Gerbera (African daisy; Transvaal daisy; Barberton daisy)

Gerbera is a genus of about 40 species of flowering plants in the daisy family (Asteraceae), native to tropical Asia and Africa.

These perennials bear a large capitulum with ray florets in various colors. Gerbera flower head is actually huge cluster of hundreds of tinier flowers making the flower head we used to know.

Gerberas are beautiful indoor plants and one of the most popular cut flowers. Their large size and bright colors make them extremely attractive.

Name meaning:

The genus name was given in honor of German botanist and medical doctor Traugott Gerber (1710-1743).

Gerbera symbolism:

Gerberas symbolize innocence, purity, cheerfulness and beauty.

Interesting facts about Gerbera:

Gerbera is commercially grown throughout the world in a wide range of climatic conditions.
They are among the top most used flowers.

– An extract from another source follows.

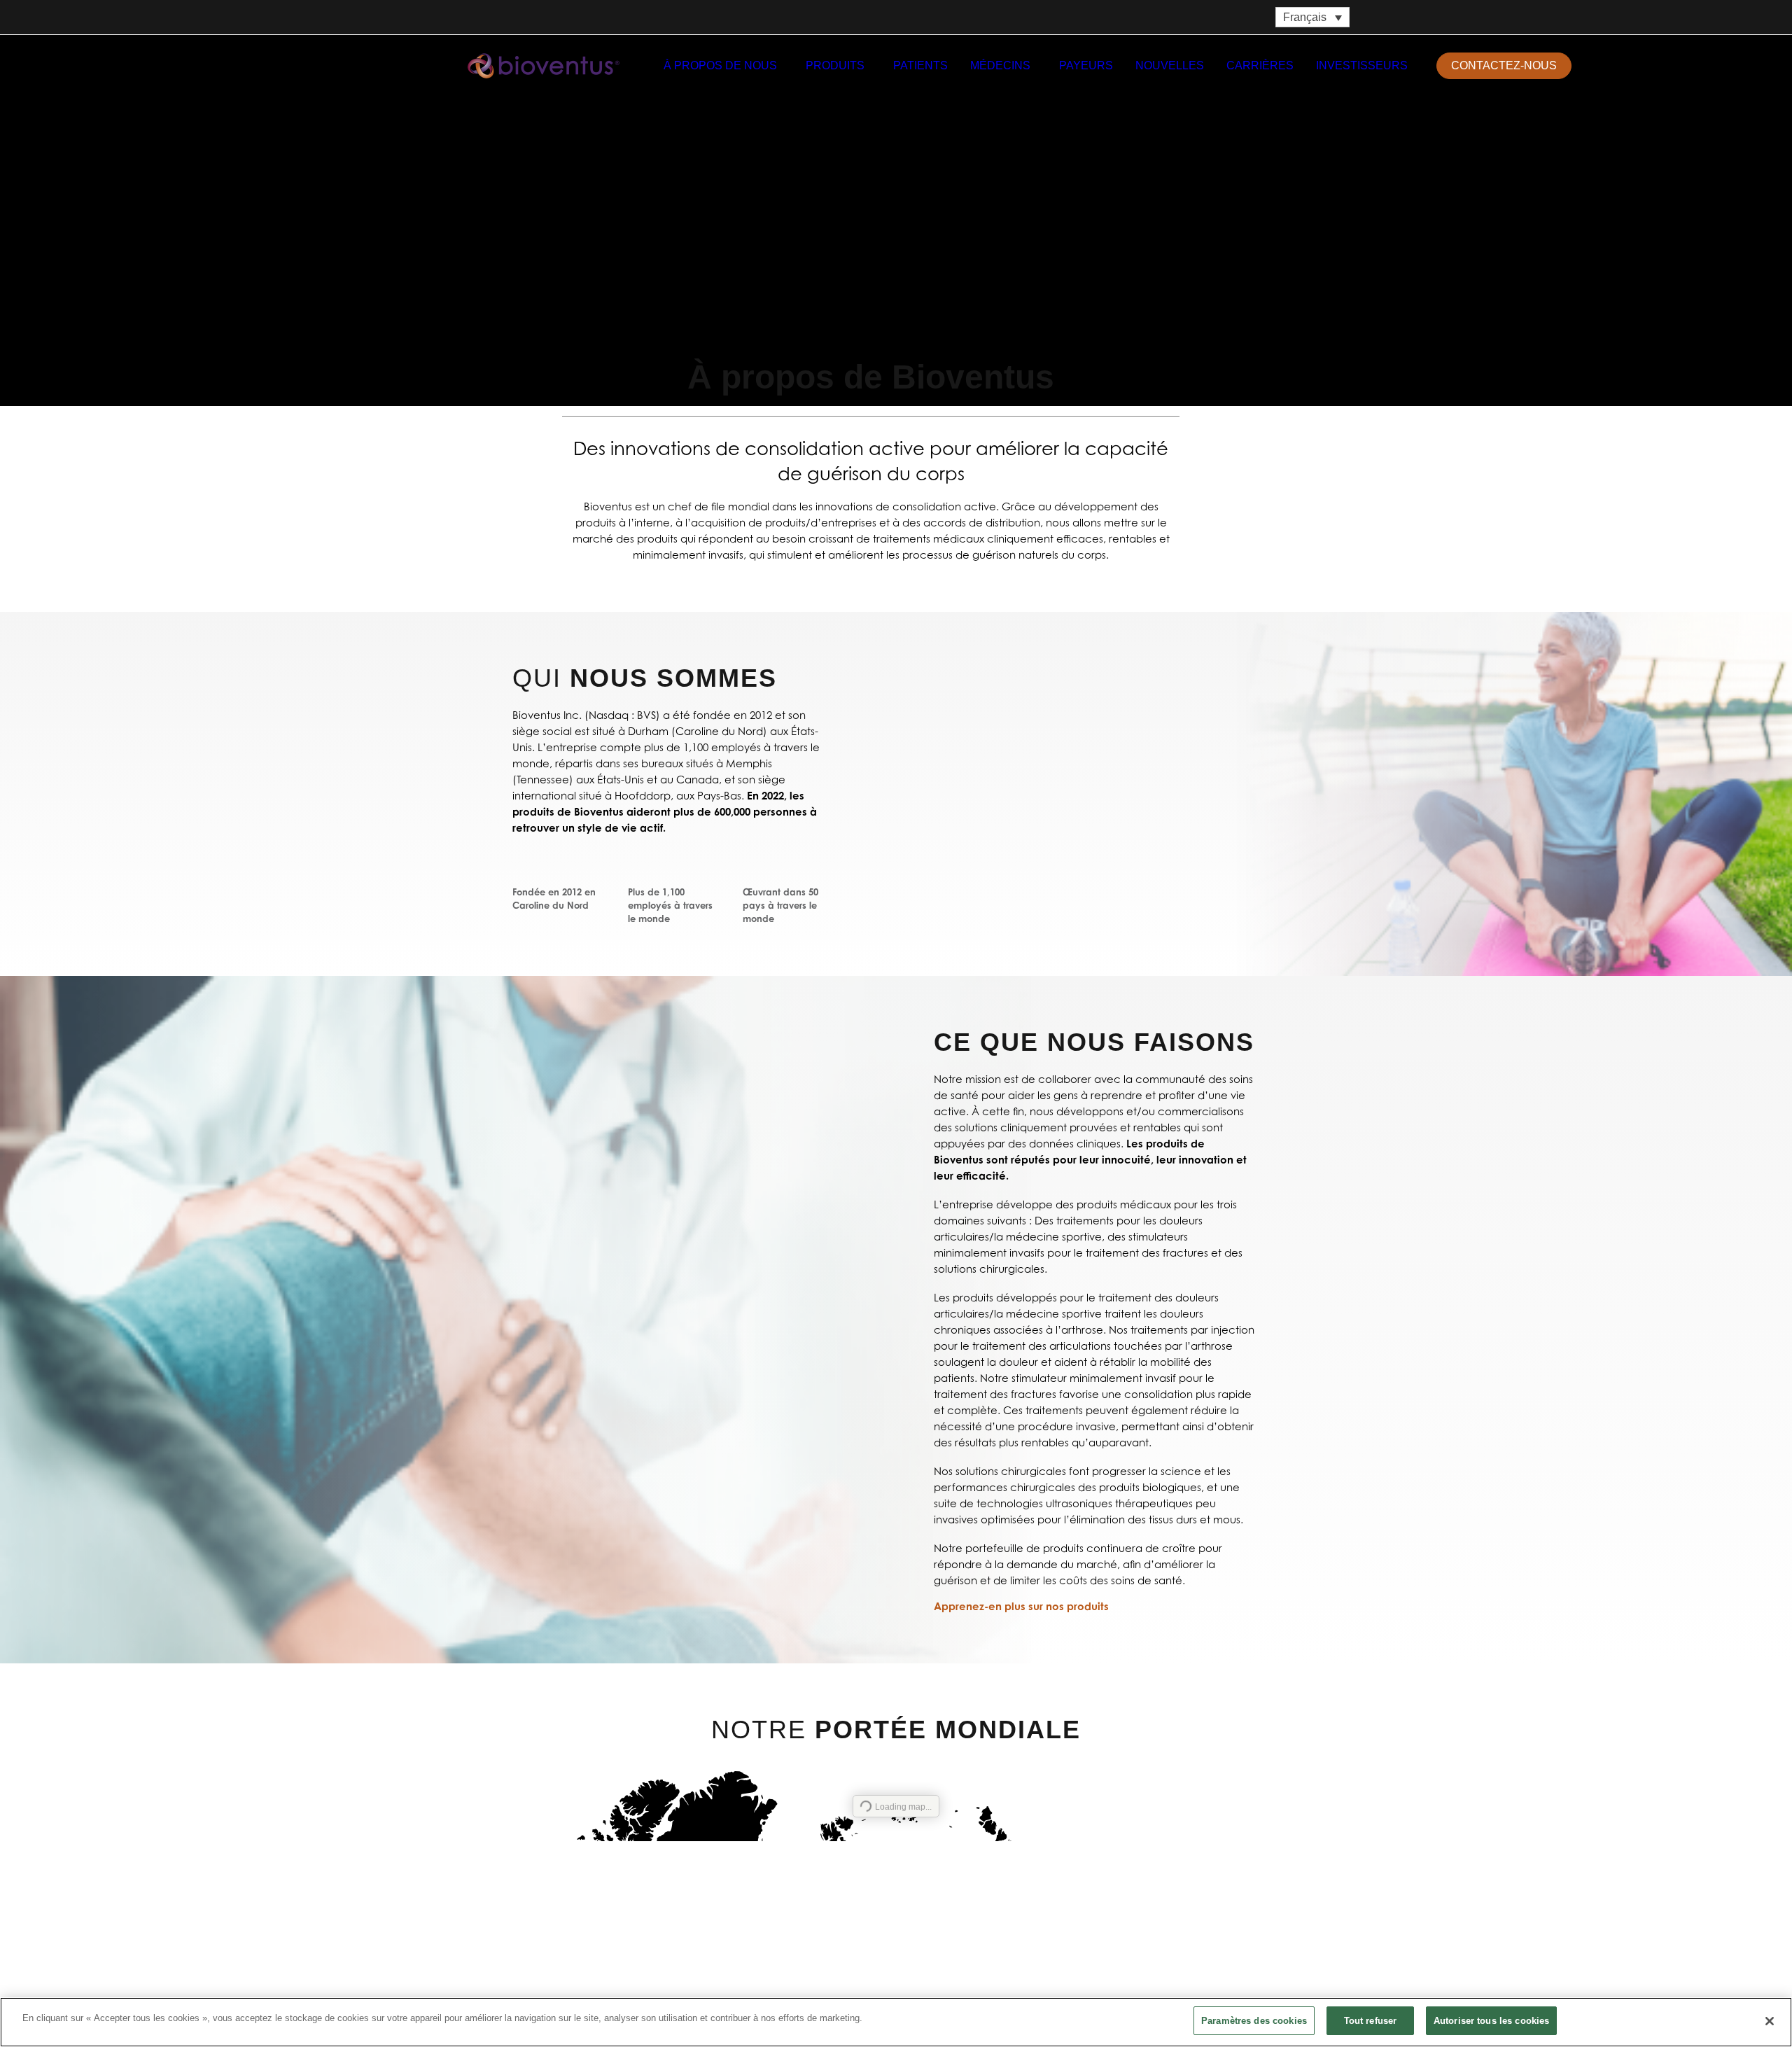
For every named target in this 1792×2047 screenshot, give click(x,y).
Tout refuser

Actually, Gerbera flowers are the fifth most used flower in cut arrangements and bouquets, after Roses, Carnations, Chrysanthemums and Tulips.
Gerberas are one of the longest lasting flowers when used as a cut flower in a vase, averaging up to 14 days.

Gerberas have also health benefits. At night, they continue to release a continuous stream of fresh oxygen and absorbs carbon dioxide and other toxins found in the air. This is why some people place gerberas next to their beds during sleep.

Plant Type:

Perennials

Color:

Gerbera flowers come in many different colors, except for blue.